Problem :: Copy each line below that contains "قوانین".

Data shown ::
════════════════
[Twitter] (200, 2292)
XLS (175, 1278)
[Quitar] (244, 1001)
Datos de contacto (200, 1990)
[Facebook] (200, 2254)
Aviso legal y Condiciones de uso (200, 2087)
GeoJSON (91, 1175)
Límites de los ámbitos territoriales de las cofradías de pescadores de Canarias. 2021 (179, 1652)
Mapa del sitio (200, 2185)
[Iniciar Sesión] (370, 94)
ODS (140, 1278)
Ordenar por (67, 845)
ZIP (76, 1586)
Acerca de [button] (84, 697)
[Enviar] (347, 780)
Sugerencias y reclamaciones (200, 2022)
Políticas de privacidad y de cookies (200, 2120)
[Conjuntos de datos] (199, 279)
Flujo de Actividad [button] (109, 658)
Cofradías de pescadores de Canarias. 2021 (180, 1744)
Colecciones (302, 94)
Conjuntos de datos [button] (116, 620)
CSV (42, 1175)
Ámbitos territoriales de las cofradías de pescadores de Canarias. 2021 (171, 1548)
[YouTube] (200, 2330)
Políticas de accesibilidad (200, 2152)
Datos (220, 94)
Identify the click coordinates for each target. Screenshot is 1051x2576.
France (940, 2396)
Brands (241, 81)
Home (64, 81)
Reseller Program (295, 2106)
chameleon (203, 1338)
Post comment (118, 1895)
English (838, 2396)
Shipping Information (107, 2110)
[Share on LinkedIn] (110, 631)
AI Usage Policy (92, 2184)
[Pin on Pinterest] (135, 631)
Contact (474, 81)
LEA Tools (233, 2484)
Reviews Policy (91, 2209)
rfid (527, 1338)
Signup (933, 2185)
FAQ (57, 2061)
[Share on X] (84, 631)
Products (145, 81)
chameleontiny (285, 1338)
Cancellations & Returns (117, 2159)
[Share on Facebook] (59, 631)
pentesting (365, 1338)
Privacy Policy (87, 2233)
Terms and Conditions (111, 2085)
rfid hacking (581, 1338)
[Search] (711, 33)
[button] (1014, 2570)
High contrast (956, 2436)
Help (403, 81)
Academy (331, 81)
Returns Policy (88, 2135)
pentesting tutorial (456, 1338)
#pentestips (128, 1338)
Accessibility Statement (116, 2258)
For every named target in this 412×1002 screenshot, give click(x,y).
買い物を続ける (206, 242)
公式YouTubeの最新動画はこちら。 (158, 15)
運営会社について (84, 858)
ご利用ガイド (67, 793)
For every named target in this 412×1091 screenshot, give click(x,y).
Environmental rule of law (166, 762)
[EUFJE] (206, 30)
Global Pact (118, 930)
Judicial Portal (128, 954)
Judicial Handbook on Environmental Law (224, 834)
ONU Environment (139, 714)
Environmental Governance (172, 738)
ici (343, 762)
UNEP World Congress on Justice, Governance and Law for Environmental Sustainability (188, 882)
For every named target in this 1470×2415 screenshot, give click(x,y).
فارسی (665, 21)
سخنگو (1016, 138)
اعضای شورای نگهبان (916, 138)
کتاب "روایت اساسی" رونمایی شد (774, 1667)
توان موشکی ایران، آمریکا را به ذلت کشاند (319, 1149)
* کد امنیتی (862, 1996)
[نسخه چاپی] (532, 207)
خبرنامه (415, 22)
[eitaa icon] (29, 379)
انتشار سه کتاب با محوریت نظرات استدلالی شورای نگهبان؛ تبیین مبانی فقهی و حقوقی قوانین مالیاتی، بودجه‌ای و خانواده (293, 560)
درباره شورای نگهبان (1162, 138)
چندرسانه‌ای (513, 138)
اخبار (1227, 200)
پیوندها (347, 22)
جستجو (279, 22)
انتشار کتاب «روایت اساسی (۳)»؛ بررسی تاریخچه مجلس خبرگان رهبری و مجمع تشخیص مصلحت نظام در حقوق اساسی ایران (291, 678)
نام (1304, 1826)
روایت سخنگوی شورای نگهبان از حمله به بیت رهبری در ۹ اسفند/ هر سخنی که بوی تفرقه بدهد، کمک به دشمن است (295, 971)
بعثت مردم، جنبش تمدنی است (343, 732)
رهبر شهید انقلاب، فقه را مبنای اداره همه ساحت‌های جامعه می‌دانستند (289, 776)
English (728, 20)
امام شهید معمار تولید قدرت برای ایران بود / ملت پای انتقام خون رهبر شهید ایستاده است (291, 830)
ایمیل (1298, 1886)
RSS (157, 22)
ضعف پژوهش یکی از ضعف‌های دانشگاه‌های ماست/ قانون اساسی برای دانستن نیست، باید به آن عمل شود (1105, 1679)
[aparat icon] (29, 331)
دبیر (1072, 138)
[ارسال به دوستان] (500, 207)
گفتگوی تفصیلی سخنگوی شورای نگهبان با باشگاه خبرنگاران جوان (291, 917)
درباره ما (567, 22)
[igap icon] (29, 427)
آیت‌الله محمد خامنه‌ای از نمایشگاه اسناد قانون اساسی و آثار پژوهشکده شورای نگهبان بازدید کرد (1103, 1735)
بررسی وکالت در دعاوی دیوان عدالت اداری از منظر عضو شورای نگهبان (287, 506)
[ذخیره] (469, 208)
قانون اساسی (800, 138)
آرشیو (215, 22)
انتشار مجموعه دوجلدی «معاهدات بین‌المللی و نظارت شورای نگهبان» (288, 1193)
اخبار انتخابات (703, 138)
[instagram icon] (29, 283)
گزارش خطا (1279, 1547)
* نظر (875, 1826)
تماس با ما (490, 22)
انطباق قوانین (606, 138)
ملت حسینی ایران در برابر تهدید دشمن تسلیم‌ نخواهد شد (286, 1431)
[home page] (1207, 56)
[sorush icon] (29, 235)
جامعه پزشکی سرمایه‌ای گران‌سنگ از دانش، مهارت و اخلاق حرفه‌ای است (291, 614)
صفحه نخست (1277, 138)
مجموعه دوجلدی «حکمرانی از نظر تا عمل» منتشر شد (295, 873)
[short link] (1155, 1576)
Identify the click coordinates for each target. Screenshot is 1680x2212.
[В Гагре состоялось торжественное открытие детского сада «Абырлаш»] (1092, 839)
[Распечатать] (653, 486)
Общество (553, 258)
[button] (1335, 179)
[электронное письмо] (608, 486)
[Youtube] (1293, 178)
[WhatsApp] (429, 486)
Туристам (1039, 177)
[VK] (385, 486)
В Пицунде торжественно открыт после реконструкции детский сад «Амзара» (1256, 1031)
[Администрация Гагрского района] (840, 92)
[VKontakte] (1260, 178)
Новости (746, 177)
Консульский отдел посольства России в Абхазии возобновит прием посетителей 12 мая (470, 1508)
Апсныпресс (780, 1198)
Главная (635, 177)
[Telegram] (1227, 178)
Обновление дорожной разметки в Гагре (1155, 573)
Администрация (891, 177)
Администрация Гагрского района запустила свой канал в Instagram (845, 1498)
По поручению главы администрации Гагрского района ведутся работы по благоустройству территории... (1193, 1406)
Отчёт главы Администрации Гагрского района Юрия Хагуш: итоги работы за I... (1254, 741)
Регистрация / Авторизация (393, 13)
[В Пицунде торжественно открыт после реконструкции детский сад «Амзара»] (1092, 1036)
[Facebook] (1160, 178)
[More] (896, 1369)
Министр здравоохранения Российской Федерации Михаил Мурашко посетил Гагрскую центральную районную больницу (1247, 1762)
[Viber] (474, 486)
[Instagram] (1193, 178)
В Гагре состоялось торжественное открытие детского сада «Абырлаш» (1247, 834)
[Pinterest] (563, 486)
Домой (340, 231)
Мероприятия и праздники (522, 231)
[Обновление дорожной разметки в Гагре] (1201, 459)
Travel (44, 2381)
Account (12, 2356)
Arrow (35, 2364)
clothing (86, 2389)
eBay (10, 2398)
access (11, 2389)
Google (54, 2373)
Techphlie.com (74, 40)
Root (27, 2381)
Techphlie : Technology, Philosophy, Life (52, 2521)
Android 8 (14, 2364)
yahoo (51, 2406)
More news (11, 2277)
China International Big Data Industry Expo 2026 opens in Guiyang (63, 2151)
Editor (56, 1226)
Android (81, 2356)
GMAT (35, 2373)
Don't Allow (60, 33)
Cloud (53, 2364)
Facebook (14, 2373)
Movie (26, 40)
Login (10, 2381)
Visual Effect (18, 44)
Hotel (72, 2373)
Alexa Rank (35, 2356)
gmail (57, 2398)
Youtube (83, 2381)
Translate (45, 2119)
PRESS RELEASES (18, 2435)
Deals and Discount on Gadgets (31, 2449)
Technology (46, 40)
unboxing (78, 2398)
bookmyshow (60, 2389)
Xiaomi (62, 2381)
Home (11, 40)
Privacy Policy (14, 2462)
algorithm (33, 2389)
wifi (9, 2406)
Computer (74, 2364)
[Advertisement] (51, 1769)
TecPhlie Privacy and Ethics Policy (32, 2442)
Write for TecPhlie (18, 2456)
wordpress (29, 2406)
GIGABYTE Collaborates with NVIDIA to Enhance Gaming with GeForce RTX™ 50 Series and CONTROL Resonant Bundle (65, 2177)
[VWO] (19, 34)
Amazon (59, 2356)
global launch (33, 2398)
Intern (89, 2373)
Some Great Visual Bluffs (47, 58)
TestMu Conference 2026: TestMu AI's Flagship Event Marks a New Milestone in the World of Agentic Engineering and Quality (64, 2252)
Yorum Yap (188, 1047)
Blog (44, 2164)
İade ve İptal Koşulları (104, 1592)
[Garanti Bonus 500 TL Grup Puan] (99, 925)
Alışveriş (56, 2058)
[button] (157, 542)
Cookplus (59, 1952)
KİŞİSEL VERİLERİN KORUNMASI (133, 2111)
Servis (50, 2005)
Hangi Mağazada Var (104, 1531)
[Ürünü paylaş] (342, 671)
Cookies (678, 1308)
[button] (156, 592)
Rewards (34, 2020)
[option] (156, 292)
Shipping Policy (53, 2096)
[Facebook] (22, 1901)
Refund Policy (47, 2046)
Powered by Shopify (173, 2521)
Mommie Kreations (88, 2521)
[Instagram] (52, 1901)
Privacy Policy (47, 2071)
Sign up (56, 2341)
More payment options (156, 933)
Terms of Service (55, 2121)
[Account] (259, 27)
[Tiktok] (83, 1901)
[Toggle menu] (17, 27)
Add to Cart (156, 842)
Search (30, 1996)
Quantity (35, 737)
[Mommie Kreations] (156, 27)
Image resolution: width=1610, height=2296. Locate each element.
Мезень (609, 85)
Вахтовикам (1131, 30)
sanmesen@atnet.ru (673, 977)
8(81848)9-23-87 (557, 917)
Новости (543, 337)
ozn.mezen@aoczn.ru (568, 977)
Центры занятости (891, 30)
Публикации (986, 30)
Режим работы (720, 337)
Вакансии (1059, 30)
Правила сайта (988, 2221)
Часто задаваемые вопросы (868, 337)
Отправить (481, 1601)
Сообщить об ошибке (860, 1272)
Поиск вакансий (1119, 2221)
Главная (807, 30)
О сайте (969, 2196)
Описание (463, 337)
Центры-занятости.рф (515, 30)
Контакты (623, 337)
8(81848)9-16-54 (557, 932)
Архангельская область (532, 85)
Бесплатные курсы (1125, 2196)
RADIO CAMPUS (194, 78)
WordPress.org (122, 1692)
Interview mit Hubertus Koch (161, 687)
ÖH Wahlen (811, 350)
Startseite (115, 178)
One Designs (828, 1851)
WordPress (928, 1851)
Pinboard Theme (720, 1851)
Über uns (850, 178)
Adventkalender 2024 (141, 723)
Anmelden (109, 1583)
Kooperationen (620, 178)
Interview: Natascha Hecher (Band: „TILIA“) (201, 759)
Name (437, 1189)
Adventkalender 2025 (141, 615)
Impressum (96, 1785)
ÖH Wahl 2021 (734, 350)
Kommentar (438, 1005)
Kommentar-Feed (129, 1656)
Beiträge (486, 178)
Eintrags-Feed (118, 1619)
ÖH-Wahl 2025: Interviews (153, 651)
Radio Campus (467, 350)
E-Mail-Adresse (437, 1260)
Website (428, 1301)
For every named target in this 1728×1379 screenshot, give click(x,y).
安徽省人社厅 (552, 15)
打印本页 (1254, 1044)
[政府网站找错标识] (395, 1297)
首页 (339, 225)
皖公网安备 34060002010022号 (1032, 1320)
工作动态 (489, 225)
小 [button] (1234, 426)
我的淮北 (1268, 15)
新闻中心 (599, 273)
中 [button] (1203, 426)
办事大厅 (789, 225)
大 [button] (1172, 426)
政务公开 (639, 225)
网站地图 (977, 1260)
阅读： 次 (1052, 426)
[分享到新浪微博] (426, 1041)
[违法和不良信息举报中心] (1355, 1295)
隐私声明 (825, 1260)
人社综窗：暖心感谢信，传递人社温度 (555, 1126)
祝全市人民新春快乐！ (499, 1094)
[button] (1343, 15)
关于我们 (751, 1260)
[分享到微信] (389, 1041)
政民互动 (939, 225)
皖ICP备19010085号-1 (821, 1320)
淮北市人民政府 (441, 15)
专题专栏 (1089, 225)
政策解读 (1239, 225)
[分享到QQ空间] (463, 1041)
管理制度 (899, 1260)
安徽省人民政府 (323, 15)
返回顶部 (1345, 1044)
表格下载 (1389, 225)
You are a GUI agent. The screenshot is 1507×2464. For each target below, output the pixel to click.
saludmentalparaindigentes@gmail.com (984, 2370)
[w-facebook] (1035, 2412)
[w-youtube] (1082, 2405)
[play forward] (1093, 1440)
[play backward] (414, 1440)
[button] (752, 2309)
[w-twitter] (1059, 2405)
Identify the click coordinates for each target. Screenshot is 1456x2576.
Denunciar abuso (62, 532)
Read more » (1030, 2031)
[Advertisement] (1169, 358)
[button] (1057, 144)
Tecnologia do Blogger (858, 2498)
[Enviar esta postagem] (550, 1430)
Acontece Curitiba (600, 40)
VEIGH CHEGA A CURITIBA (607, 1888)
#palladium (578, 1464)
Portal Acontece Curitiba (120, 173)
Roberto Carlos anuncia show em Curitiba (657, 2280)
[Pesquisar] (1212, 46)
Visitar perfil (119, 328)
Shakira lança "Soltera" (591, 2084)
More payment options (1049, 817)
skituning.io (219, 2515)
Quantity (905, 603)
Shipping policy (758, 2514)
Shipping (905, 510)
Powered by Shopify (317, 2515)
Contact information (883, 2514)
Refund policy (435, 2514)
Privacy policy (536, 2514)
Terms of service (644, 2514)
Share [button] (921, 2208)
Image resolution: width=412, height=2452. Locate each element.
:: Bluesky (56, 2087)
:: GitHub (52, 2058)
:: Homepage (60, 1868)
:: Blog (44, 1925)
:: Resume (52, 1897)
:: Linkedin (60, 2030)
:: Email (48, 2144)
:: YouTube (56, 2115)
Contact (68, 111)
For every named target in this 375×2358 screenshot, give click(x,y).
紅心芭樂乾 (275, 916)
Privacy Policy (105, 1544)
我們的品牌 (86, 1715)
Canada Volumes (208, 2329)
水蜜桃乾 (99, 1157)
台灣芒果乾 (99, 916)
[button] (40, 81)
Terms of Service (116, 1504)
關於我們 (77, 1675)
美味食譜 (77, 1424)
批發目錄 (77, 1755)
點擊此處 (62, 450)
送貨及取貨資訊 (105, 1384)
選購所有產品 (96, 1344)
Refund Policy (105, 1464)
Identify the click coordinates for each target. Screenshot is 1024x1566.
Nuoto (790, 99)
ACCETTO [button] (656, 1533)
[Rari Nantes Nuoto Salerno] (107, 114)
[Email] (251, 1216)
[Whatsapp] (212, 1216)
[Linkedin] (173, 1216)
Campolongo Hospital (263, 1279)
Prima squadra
════════════════
Response ::
انتشار سه کتاب با محوریت نظرات استدلالی شورای نگهبان؛ تبیین مبانی فقهی و حقوقی قوانین مالیاتی، بودجه‌ای و خانواده (293, 560)
انطباق قوانین (606, 138)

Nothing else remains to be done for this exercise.